Este lunes, una nueva orden ejecutiva del presidente Donald Trump ha encendido las alarmas entre familias mexicanas que dependen de las remesas enviadas desde Estados Unidos. Bajo el título “Restaurando la integridad al sistema financiero de Estados Unidos”, el documento firmado el 19 de mayo de 2026 instruye a bancos y entidades financieras a reforzar la vigilancia sobre transferencias internacionales, especialmente aquellas que involucran a migrantes.
**¿Qué implica realmente esta orden?**
Aunque la palabra “remesas” no aparece de manera explícita, las nuevas reglas apuntan directamente al flujo de dinero que millones de mexicanos reciben mes a mes. Dentro de los próximos 60 días, el Departamento del Tesoro deberá emitir advertencias formales a bancos sobre tres riesgos principales:
– **Transferencias transfronterizas de bajo monto**, típicamente asociadas a envíos familiares, pero también señaladas como posibles rutas para actividades ilícitas.
– **Uso de plataformas de pago entre particulares** y procesadores de terceros, que pueden facilitar movimientos “fuera de los libros”.
– **Patrones de depósitos o retiros repetitivos en sumas pequeñas**, una táctica conocida como “estructuración”, que busca evitar los controles automáticos de los bancos.
Además, la orden faculta a los bancos para solicitar más información sobre la identidad y el estatus migratorio de sus clientes cuando detecten señales de riesgo. Esto podría traducirse, por ejemplo, en requerimientos adicionales de documentos o en la negativa a procesar ciertas transferencias, especialmente cuando se utilicen identificaciones como el ITIN, un número fiscal que miles de migrantes indocumentados han usado tradicionalmente para abrir cuentas y enviar dinero a México.
**¿Por qué importa para las familias mexicanas?**
México es hoy el tercer país que más remesas recibe en el mundo. Tan solo en 2025, el Banco de México reportó ingresos por más de 64 mil millones de dólares, la mayoría provenientes de trabajadores mexicanos en Estados Unidos. Este dinero no solo representa un apoyo vital para millones de hogares, sino que también es un motor clave para la economía nacional.

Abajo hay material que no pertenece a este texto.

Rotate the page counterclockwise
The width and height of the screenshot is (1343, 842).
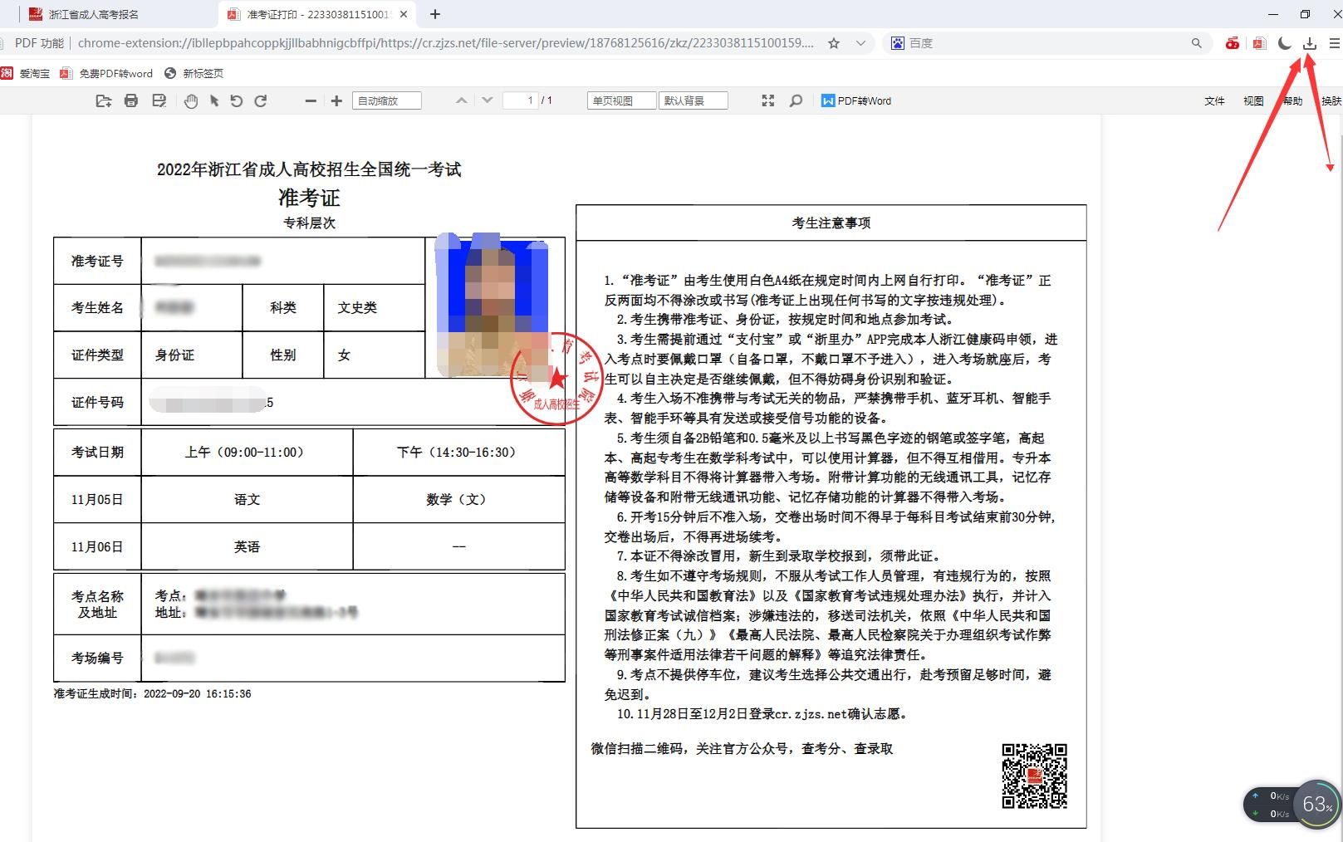click(x=237, y=100)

La orden de Trump no prohíbe enviar remesas, pero sí abre la puerta a que los bancos estadounidenses sean mucho más estrictos. Las entidades podrán pedir más papeles, investigar el origen de los fondos y, en los casos donde haya sospecha sobre el estatus migratorio del remitente, incluso rechazar la operación. Todo esto podría generar incertidumbre y retrasos para quienes dependen de ese dinero mes con mes.
**Más allá de las remesas: acceso al crédito en la mira**
El alcance de la orden trasciende las transferencias familiares. Los reguladores financieros de Estados Unidos —como la Reserva Federal y la FDIC— tienen ahora la encomienda de definir en los próximos dos meses cómo tratar el riesgo crediticio de migrantes sin autorización laboral. Esto podría dificultar aún más el acceso a créditos hipotecarios o préstamos para la comunidad mexicana en el vecino país.
**Contexto y valores**
Para muchas familias, el envío de remesas es un acto de apoyo y responsabilidad, valores fundamentales en nuestra cultura. Sin embargo, la decisión del gobierno estadounidense busca fortalecer la seguridad y el orden en su sistema financiero, aun cuando esto suponga nuevos desafíos para quienes trabajan y envían recursos a sus seres queridos desde el extranjero.
En este contexto, es fundamental que quienes dependen de las remesas estén atentos a los cambios y preparados para cumplir con los nuevos requisitos que se avecinan. Si bien el panorama puede parecer incierto, la experiencia ha demostrado que la determinación y el valor de las familias mexicanas siguen siendo más fuertes que cualquier obstáculo impuesto desde fuera.